One of Peter's dudes fitted in well with his forest-ranging. They were almost out of tinned meat and there was no fresh to be had from livestock, for both camp and village had banned all slaughtering – even of poultry -till the spring brought renewed breeding. So Sally had asked Peter to supplement the rations by regular hunting, helped when possible by such good shots as Angie; only good shots could be allowed to hunt, for their stocks of ammunition, though not yet dangerously low, were still not limitless. Peter had agreed and had supplemented his gun by snares (which he hated). The result had been a fairly steady flow of rabbit, wood-pigeon and the occasional pheasant; and also a renewed withdrawal from Peter by Eileen, who had been beginning to relax in his company.
Angie, exasperatedly observing her young cousin's behaviour had for once thoroughly lost her temper. 'My God, Eileen, I wish we had a damn shrink in the camp – because that's what you need, my girl. You've got the nicest man in the place following you around like a puppy-dog and you bite his head off because he's keeping us fed. What the hell do you think you're up to? A bloody psychiatrist's couch is the place for you – if the word "bloody" doesn't trigger off this stupid obsession of yours.' She could see the tears in Eileen's eyes but she couldn't stop. 'For Christ's sake, none of us enjoy killing. I don't. Peter doesn't. And that's another damn stupid thing. When I kill a rabbit, you just look the other way. When he kills anything, you crucify the poor bugger.'
'I don't' Eileen burst out. ‘I only…'
'You only kick him where it hurts, that's all. Because, God help him, he's as much in love with you as you are with him.
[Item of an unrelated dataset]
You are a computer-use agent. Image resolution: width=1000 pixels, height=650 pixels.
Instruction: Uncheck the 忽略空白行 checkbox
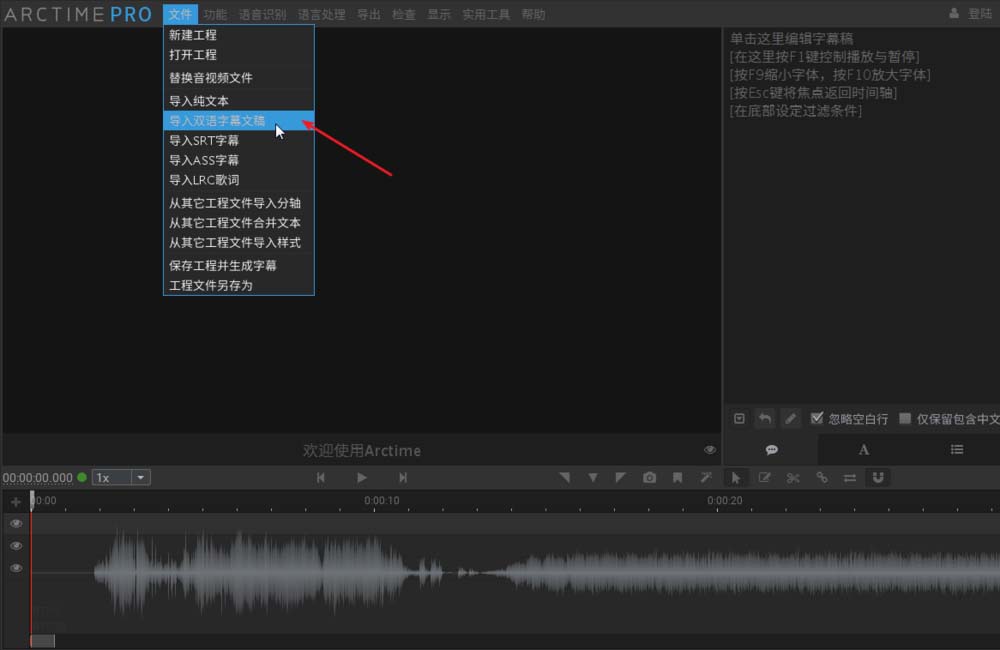tap(817, 418)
Which you are.'
Eileen, white-faced and miserable, looked at her in silence for a moment and then walked away, leaving Angie – once she had cooled down – thoroughly ashamed of herself.
Moira and Dan watched the approaching convoy with some surprise. It was usual for one or two of the New Dyfnant villagers to escort newcomers to Camp Cerridwen, to satisfy themselves that they were both harmless and acceptable.
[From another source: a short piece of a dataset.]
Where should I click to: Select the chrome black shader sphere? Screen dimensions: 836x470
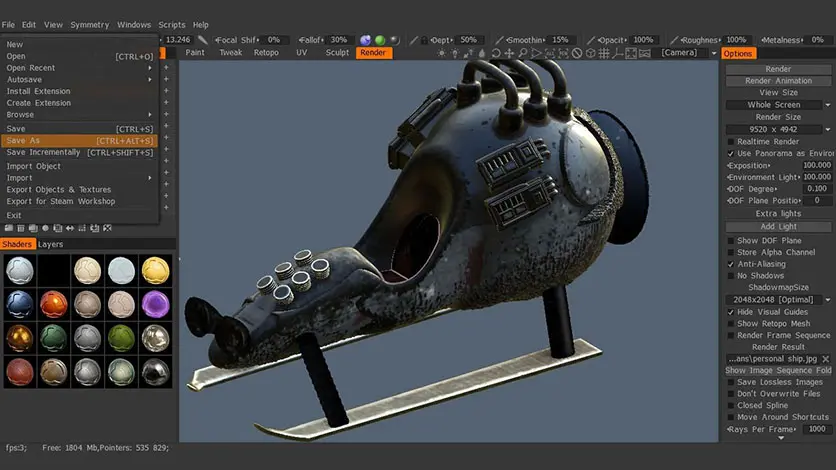coord(155,372)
But this group – a farm cart tented with sheet polythene, an odd-looking contraption of a wheel-less motor caravan lashed on to a flat-topped cart, and two horsemen – was headed by Dai Police himself riding with Liz and the children in the returning pony-trap, and two more villagers, mounted and carrying shotguns, brought up the rear.
' 'Afternoon, Dai,' Dan called when the convoy was a few metres away. 'What's all this, then? Wells Fargo?'
Dai signalled the convoy to halt and jumped to the ground. 'Just being careful, Dan bach. They seem all right and there's three young kids with 'em – but it's enough guns they have to be a raiding party.'
'Guns?'
'Three Army rifles, a four-ten, three pistols and a good bit of ammo. We took it all off 'em and stashed it in the pony-trap here. They didn't complain – and that's a good sign. Only reasonable, they agreed it was, seeing that they want to join you.'
'Hey – Moira, Dan – remember me?'
They turned at the call and saw the man who had jumped down from the caravan and was walking towards them.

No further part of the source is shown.